How do we make music together? How do we create nowadays, and expand our languages? How do we re-explore the meaning of being an artist, its relationship to society and its goals, in a world in crisis?

The PEOPLE experience has been a life-changing gathering for all the individuals who participated, and the film aims to reconstruct that by telling the story of the ritual it was.

Can music heal? Following the story of Shara Nova writing a collaborative piece for Jessica Dessner, who has been sick for some time. Interweaving it with commentary from different artists on the whole experience, its difficulties and their own challenges, and pushing the cinema language to a refined experience of images, sounds and movements. We created PEOPLE as an in-between documentary and abstract/trance piece, where anybody can get close to the intimacy of those creative moments, and lose themselves in the fabulous music that emerged – hopefully inspiring one another to also create some new settings for creative experiences to come.

I have personally been researching various forms of transcendence through music around the world for the past ten years – from sufi rituals in Chechnya to Ayahuasca ones in the Amazon basin, from shamanism in Indonesia to church singing in Ethiopia… After working for a long time in the modern music of Europe and North America, I thought my relationship with it was over, and I too often saw those musicians and their careers with a distant, almost condescendent feeling – wer- en’t they betraying the shamanic origins of music, with their egos and businesses?

To reconnect with the western world with the PEOPLE project was a shock in the best sense – many among us are actually looking to rebuild collective experiences, to reach something beyond the individualistic goals of the western values, and I never expected that it could take such an extraordinary form as this week-long gathering.

But the path towards this new form of creation is not easy – we need to experiment, to fail, to try again and again.
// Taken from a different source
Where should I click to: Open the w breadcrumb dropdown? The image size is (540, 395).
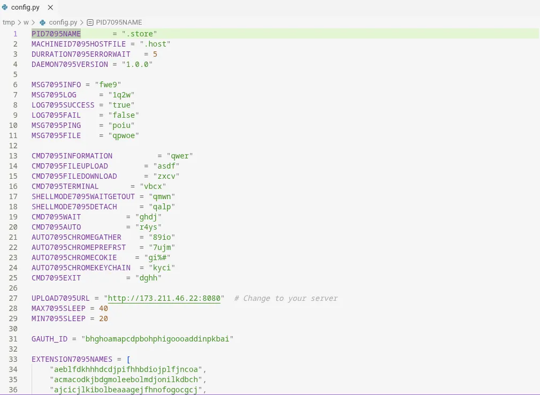point(26,22)
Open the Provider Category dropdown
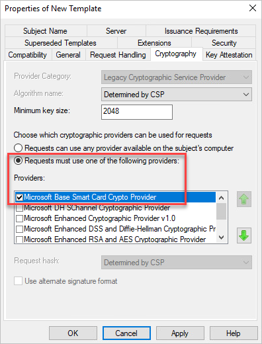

And for artists to get rid of our strong egos, out of our comfort zones of creation, and into the unknown. Some are more willing than others, some are more positive or joyful about it, some others struggle and enter a difficult state of personal doubt of their own methods.

All of this happened during the PEOPLE week, and much more. After the first two days of excitement, the tension became palpable and the despair for some was huge. The festival was coming, the tickets being sold, but the music was not ready, yet. How do we create something else, which does not belong to only the individual, but is a collaborative piece, a collective work which will keep expanding, again and again? How do we encounter the right partners to work with, how do we let the magic happen and guide us?

The last two days of the week’s rehearsals were pure madness. Everything came together, by magic. And behind my camera, which was the only one allowed in those spaces, I could see the synchronicity at work. I mean it – we all got synchronized, we all reached a modified state of consciousness, a trance to put it simply. Something that usually we attach only to far away and ancient forms of being in a collective ritual, something we think is attached to some tribal past, was resurging in front of us, among us. Teaching us that past and future were all blending into our present moment, into our common desire to re-invent the world.

It was so moving that I decided to build this film as a grand ritual of musicians together. Following the rhythms of the music, blending even some of those sonic elements to create another piece of music all together, with the powerful story of Shara Nova and Jessica Dessner as a red thread. What else do we need other than creating some new forms of sacredness for all of us?